Journal ArticleDOI: 10.1016/J.ENSM.2021.04.023
Abstract: Herein, a solution-free dry strategy for the growth of self-assembled ordered tricopper phosphide (Cu3P) nanorod arrays is developed and the product is employed as a high-energy, stable positive electrode for a solid-state hybrid supercapacitor (HSC). The ordered Cu3P nanorod arrays grown on the copper foam deliver an excellent specific capacity of 664 mA h/g with an energy efficiency of 88% at 6 A/g and an ultra-long cycling stability over 15,000 continuous charge–discharge cycles. These electrochemical features are attributed to the ordered growth of the Cu3P nanorod arrays, which offers a large number of accessible electroactive sites, a reduced number of ion transfer paths, and reversible redox activity. The potential of the Cu3P nanorod arrays is further explored by engineering solid-state HSCs in which the nanorods are paired with an activated carbon-based negative electrode.

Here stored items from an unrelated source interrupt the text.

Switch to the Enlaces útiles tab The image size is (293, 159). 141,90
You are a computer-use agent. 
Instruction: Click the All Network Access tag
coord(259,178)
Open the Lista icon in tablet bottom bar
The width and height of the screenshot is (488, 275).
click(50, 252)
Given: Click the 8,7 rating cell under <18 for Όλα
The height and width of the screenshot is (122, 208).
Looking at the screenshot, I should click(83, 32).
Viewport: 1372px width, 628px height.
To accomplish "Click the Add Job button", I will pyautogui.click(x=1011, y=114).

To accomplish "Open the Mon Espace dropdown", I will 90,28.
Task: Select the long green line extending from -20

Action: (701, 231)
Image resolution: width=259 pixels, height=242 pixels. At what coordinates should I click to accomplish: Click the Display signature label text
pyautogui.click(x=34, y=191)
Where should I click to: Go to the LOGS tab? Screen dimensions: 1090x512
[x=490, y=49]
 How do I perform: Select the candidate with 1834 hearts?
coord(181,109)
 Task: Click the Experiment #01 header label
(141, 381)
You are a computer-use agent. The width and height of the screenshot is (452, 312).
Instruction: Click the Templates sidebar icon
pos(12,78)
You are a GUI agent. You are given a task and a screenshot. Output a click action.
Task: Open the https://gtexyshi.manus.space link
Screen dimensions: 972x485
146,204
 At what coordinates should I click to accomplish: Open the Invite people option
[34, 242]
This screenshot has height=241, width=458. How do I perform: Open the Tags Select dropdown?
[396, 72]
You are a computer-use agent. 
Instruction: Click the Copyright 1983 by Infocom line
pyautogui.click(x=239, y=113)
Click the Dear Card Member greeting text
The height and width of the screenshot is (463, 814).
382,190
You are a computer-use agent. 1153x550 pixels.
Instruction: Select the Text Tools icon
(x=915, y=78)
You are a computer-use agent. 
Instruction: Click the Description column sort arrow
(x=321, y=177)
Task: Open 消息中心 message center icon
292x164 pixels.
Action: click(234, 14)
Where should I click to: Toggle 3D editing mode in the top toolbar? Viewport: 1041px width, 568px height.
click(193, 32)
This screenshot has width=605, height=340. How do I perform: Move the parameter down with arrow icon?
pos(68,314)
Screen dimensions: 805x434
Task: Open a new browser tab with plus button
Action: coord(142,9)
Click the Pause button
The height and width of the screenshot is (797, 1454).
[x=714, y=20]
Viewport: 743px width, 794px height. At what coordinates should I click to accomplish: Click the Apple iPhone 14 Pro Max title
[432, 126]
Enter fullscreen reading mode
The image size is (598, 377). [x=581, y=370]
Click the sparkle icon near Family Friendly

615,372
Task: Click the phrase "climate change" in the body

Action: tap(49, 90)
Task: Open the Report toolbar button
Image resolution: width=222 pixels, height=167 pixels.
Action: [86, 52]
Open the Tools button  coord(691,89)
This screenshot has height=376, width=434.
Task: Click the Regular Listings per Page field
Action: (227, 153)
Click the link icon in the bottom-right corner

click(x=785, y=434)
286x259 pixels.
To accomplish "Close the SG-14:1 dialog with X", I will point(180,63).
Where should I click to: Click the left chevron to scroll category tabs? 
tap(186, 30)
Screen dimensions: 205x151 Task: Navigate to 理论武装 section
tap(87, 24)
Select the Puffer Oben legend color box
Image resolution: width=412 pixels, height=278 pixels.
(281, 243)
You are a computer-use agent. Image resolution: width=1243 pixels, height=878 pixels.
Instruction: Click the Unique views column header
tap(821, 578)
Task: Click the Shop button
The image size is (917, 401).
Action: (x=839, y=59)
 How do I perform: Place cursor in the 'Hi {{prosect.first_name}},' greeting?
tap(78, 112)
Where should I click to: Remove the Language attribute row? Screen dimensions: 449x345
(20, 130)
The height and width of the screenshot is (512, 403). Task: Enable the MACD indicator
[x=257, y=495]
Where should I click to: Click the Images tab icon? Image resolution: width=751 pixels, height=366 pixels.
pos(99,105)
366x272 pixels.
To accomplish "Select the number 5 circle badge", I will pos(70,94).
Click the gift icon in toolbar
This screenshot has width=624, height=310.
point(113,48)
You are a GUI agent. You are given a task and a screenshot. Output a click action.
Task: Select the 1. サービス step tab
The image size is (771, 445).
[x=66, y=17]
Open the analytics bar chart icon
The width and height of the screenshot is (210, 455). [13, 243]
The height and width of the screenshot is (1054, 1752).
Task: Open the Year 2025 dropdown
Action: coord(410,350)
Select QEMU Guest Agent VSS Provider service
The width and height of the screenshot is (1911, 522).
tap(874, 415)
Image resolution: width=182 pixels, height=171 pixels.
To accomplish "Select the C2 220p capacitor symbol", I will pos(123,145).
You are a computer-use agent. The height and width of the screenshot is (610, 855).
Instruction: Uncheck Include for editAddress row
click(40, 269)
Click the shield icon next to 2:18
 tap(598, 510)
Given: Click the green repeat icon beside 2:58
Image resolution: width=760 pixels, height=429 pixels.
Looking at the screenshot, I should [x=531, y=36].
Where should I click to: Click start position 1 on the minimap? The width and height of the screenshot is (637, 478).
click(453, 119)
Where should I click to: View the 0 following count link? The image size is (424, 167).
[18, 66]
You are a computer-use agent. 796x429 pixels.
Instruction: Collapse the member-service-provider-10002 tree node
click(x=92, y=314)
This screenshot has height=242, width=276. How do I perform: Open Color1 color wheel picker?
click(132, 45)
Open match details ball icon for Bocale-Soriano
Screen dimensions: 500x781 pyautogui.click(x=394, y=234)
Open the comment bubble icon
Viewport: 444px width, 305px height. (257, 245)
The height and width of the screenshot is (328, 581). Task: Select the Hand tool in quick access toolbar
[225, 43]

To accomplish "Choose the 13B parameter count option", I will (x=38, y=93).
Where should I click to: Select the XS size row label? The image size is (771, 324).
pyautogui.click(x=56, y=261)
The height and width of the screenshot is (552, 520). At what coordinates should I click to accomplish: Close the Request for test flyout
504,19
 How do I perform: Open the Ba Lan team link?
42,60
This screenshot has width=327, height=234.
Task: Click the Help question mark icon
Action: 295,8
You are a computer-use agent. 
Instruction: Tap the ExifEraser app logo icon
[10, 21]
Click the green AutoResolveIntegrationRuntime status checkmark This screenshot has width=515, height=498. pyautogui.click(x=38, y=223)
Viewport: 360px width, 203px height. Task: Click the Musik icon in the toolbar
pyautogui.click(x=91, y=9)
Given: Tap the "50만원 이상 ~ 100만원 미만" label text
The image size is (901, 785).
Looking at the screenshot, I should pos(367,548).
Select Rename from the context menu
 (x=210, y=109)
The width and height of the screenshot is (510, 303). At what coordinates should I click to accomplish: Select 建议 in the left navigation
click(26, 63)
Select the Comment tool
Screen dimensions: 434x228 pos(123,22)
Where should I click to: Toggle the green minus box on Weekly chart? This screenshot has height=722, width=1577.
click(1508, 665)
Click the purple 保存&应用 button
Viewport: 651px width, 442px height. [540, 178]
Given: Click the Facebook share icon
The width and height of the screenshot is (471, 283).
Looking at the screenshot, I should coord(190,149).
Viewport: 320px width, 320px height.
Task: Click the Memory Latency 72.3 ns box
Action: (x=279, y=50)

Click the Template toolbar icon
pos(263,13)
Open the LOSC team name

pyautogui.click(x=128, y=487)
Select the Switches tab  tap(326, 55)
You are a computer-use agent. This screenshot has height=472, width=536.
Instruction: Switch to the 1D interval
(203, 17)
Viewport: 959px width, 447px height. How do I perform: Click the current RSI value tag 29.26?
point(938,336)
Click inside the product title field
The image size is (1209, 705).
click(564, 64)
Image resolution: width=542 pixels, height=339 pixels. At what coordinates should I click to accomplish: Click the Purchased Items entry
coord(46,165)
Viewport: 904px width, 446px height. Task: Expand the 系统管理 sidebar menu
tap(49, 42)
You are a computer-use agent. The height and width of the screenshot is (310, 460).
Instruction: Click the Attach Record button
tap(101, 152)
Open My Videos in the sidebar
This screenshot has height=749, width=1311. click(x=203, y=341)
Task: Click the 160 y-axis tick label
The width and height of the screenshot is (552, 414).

The constructed cell is shown to convey a specific energy of 76.85 Wh/kg at a specific power of 1,125 W/kg and an 88% capacitance retention over 15,000 cycles. Moreover, the superior energy storing and delivery capacity of the cell is demonstrated by an energy efficiency of around 65%. The versatile solution-free dry strategies developed here pave the way towards engineering a range of electrode materials for next-generation energy storage systems.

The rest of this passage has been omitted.